Work item.
In the records below, work out how many lines hold the word "height". Report the number alone.
☆ ☆ ☆ ☆
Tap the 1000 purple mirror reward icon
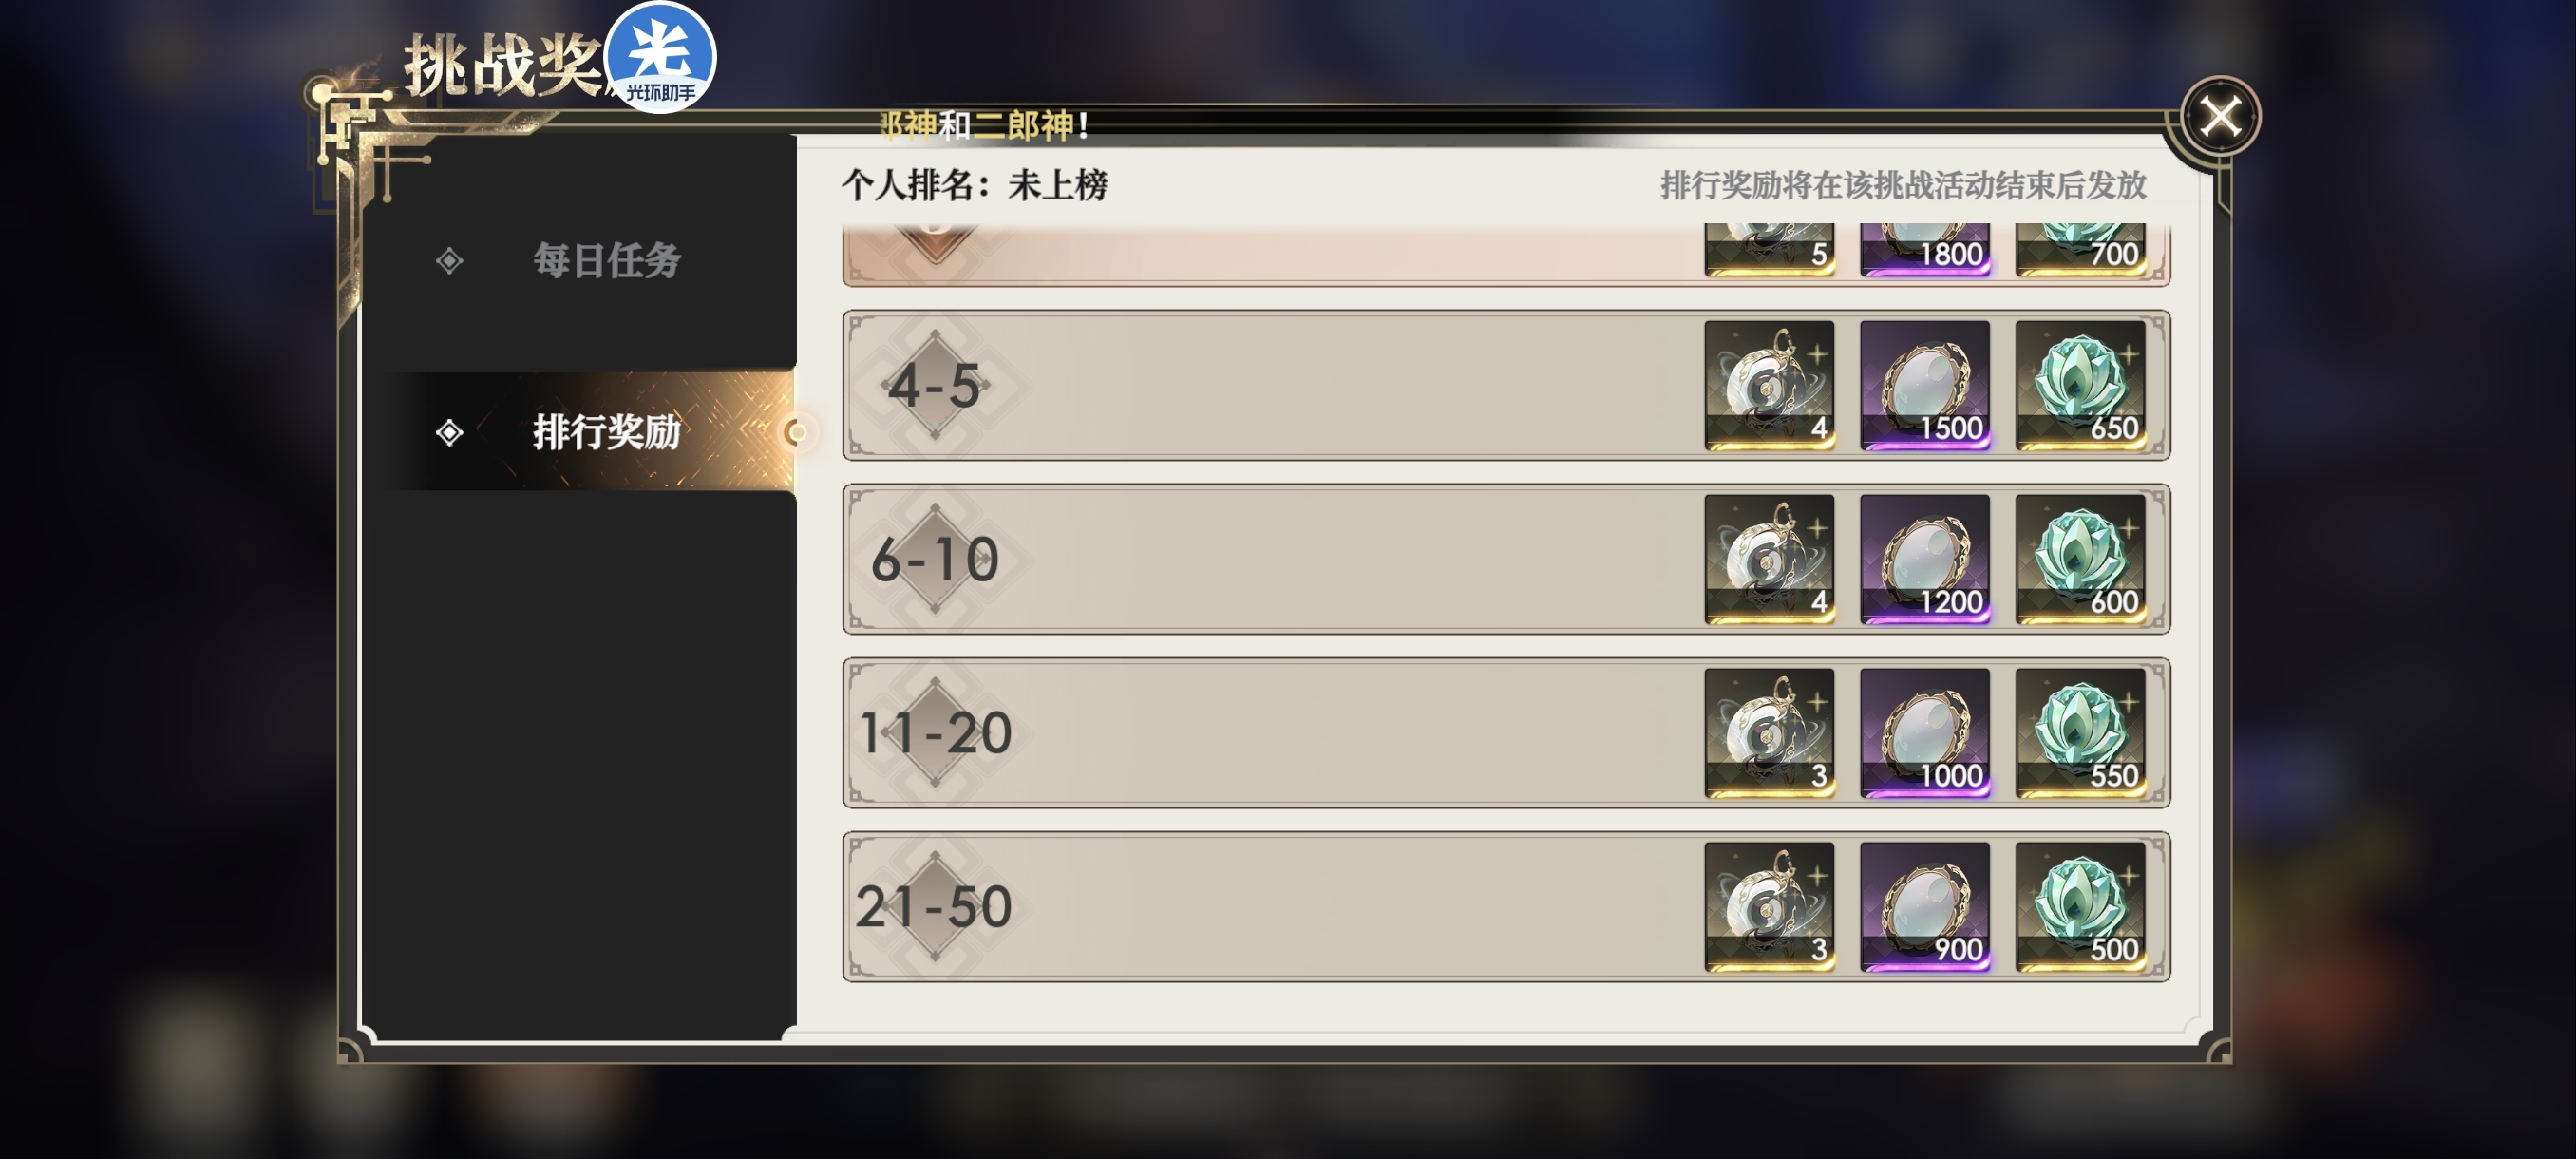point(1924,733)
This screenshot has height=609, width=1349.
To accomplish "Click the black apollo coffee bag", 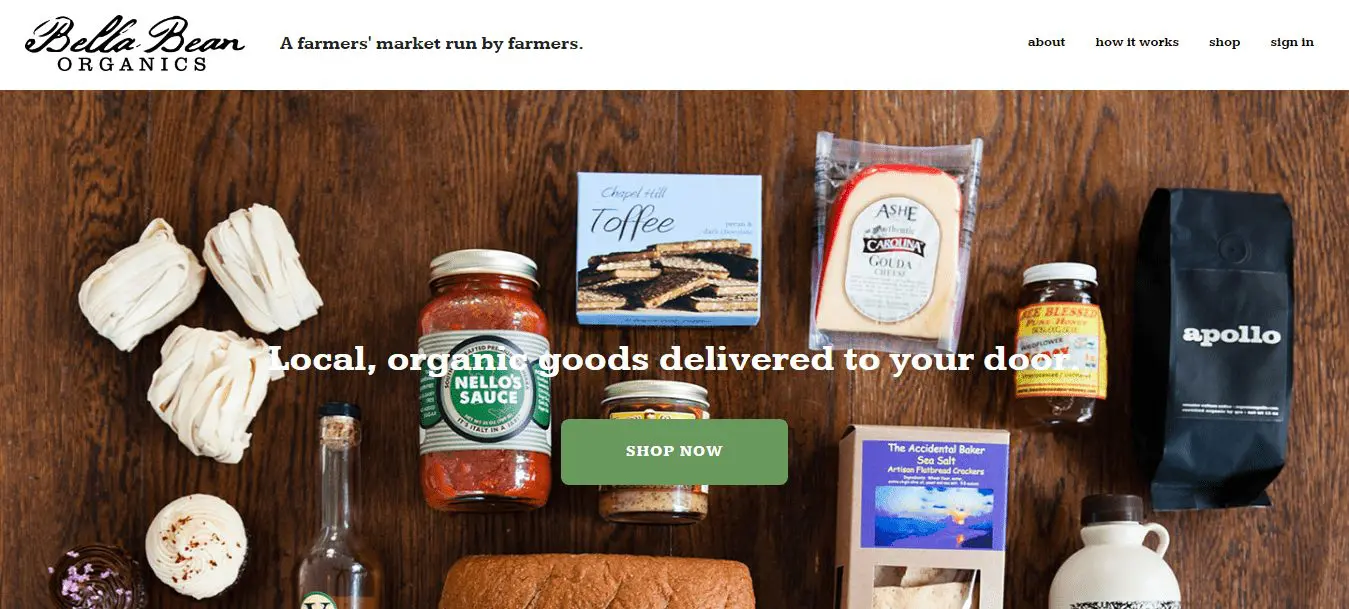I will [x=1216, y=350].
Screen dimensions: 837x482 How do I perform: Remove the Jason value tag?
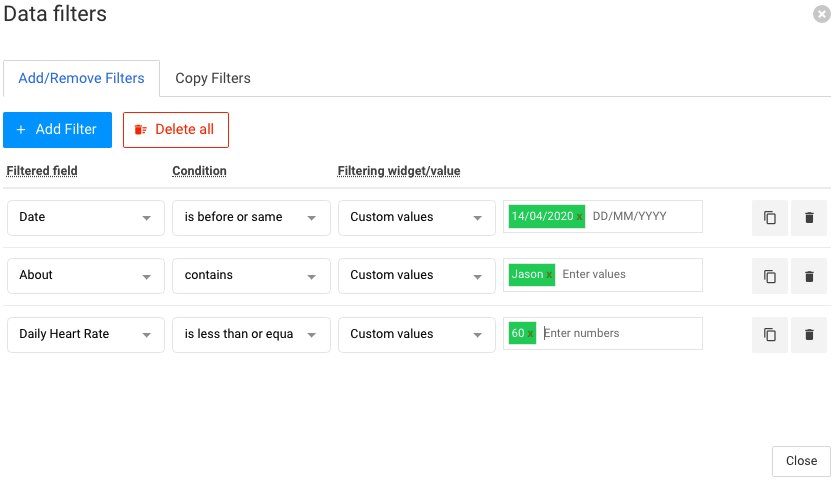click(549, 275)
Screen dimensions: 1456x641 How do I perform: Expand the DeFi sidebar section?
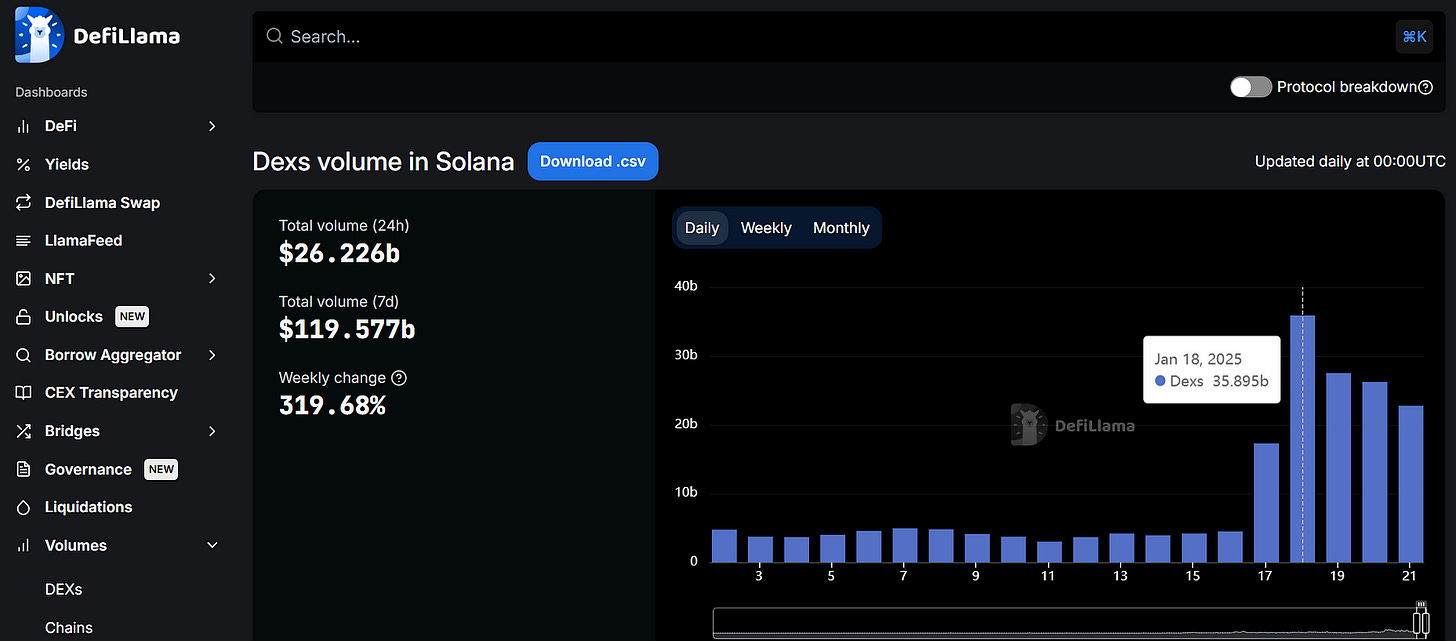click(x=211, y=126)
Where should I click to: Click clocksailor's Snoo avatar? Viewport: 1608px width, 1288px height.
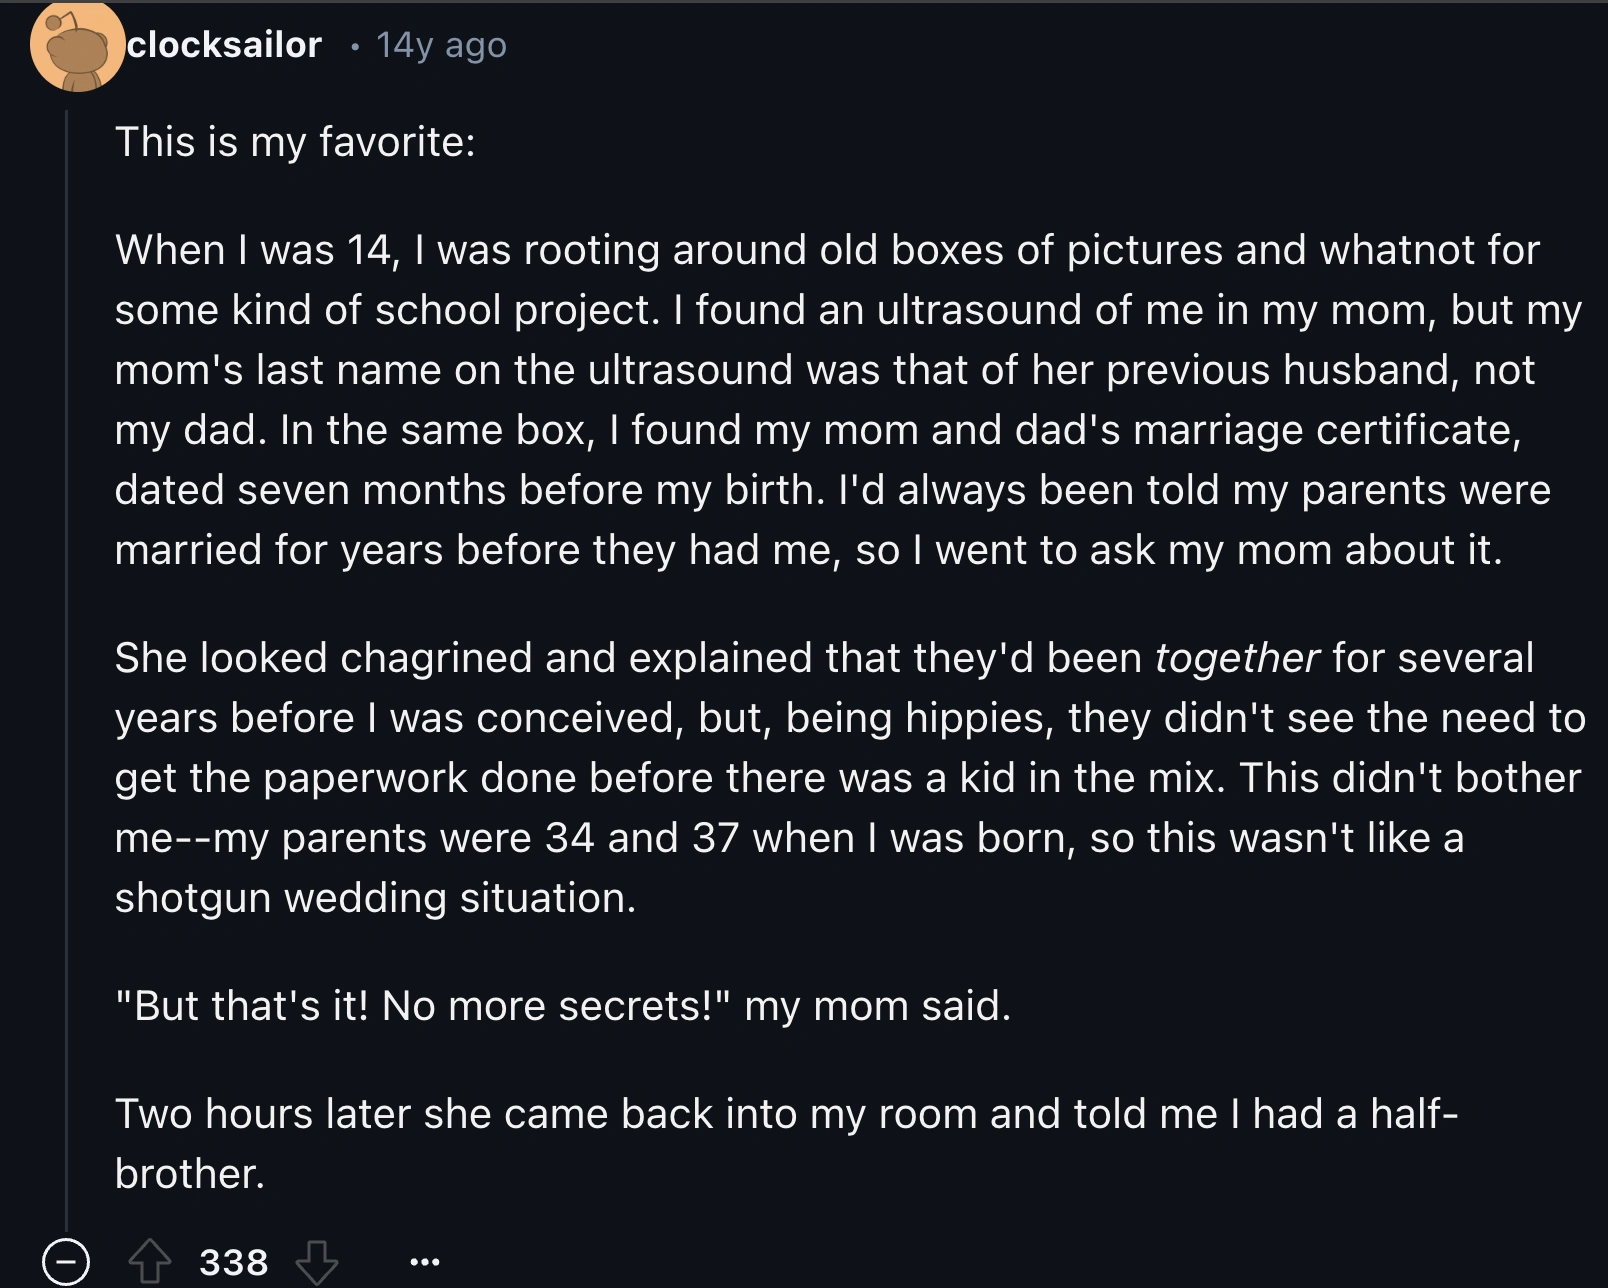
☆ ☆ ☆ ☆
Reply.
2